I appreciate your help, hoping even a low dose of T can help my energy levels a bit but really doing my research(or attempting to) before moving forward. Money isn't an issue, diet is on point I'm just looking for a little assistance.
Thanks everyone.
There is no such thing as an "on point diet" in my opinion. The reason I say that is because our food sources are lacking the nutrients. Soil is depleted and all thats added in is whats needed to make stuff grow.
Can you tell me how much of the following you are getting daily? Or even how much of the following is even required daily for optimal health? My guess is you cant and if you cant, then how can you claim your diet is on point? Your carb/fat/protein ratios are the least of anyones worries.
magnesium
potassium
zinc
boron
vit C
vit A
vit K
vit D
vit E
all the B vits
iodone
lysine
proline
selinium
There are so many diets out there and so many ways to eat, they all claim to be the holy grail but I have yet to find one that doesnt short us of some important nutritional element.
Most people here will agree the medical community doesnt know jack shit about nutrition and thats somewhat understandable because they have little or no nutritional training. Whats really sad is the nutritional courses today also gloss over so many important things and even worse scare people into believing we get enough in our diet or that too much is detrimental giving people a false sense of security.
There are literally hundreds of books on the above elements and a lot of contention as to whats really required. Just like using AAS, we need to educate ourselves and make our own decisions by sifting through all the BS out there. This may require some experimentation and special lab testing as well.

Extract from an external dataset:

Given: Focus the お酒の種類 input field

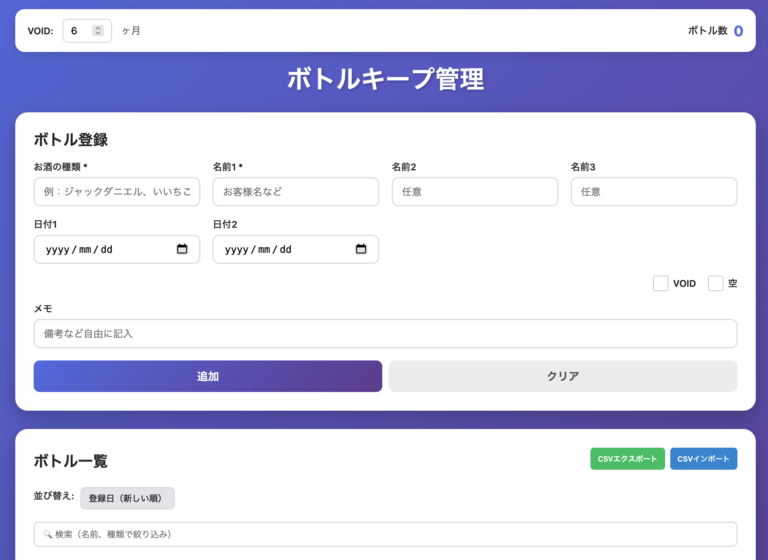Looking at the screenshot, I should click(x=117, y=192).
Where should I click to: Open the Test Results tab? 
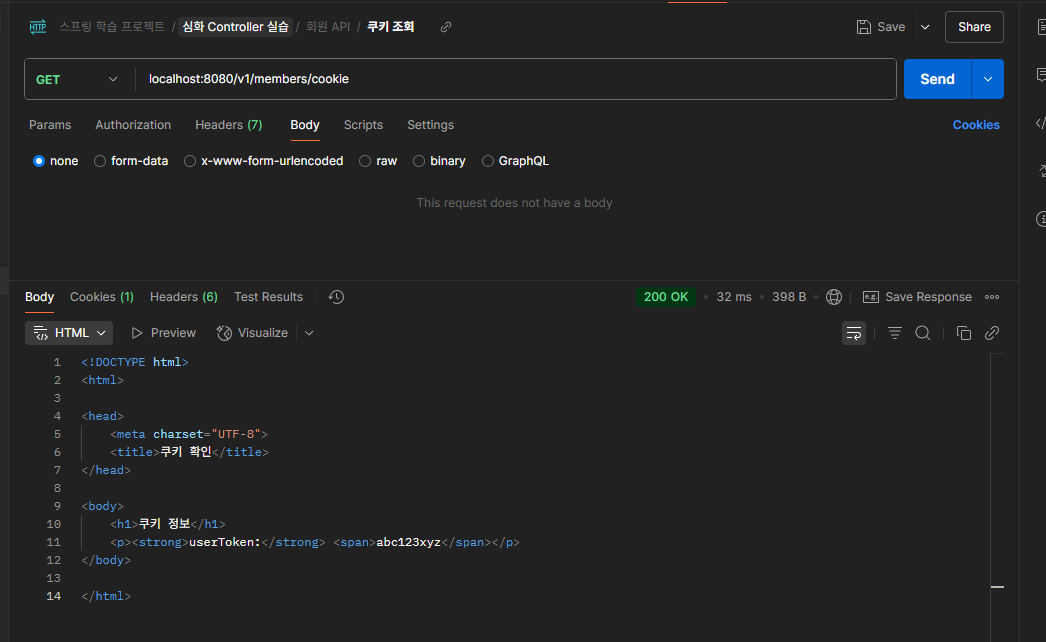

I wont get into a lot of details but simply bring up a couple things to illustrate my point. the US RDA for iodine is 150mcg with a safe upper limit claimed to be 400mcg. If you look at the general population of japan and compare iodine intake studies have shown that the average japanses consumes 5-13mg of iodine yet they have fewer incidence of goiter, breast and prostate cancer. If the japanese consume on well over 100 times what the US RDA says is safe why are they, as a people, generally healthier? Shouldnt they be dropping like flies from the toxic levels of iodine they consume? Iodine is crucial for thyroid function but also plays a very large role in many other parts of the body. Most people in the US consume just barely enough iodine so they dont have serious thyroid issues but many still suffer from poor thyroid performance. The forums here are chalk full of people who claim to eat right yet still cant lose any weight. Im going to go out on a limb and say this is because they are by and large deficient in iodine. To add insult to injury there is more to iodine than just deficiency, its a halide and when deficient the body will hold on to fluoride and bromide, neither of which is needed but they do pose toxicity issues.
Another common item so few overlook is potassium consumptions. Bring up potassium supplementation to a Doc or nutritionist and they will often warn to be careful because too much can cause problems and it can but who gets even the US RDA value of 4700mg a day? Altering your diet and supplementing if needbe to get 4700mg a day will almost certainly benefit any athlete or anyone suffering from aches and pains.
Lets take a look at collagen, in addition to folks not being able to shed unwanted fat another common issue we see here is injuries. Were active people so injuries are more likely to happen but whats become common place is people suffering chronically from things that should just take a few days or a couple weeks to heal. The usual recommendation here is fish oil, msm, glucosimine but what does any of that really do? The injuries that take the longest to heal are typically joint, tendon or ligament related so what do these tissues have in common? They are all collagen based. The main building blocks of collagen are lysine and proline. We cant manufacture lysine so it has to come from diet but in order to for lysine to be synthesized you need adequate vit C and not just the RDA of 75mg but at least 3g spread throughout the day. As if getting rid of aches and pains associated with overuse injuries to collagen based tissue werent enough, the most common cause of death in the US is CVD (ie cardio vascular disease). A clogging of arteries by lipoprotien-a that starts when we are young and continues over the course of our lifetime. LP(a) is the bodies band-aid for damaged arterial tissue and binds to prevent ruptures but in doing so it increases blood pressure, reduces elasticity in the artery and blood flow. So along with helping your aches and pains due to tendon/ligament damage vit c and lysine essentially reverse cardiovascular disease.
At the end of the day a simple test cycle may boost protien metabolism and give you a little kick of energy and a better feeling of well being its not a fix and unless your going on TRT you will be done with your cycle in a couple month and then will have to face coming off where test levels are in the toilet. You think you feel like shit now, wait till you come off.
AAS use should be done when one is on the top of their game and feels good. It shouldnt be used when your body is clearly not running optimally.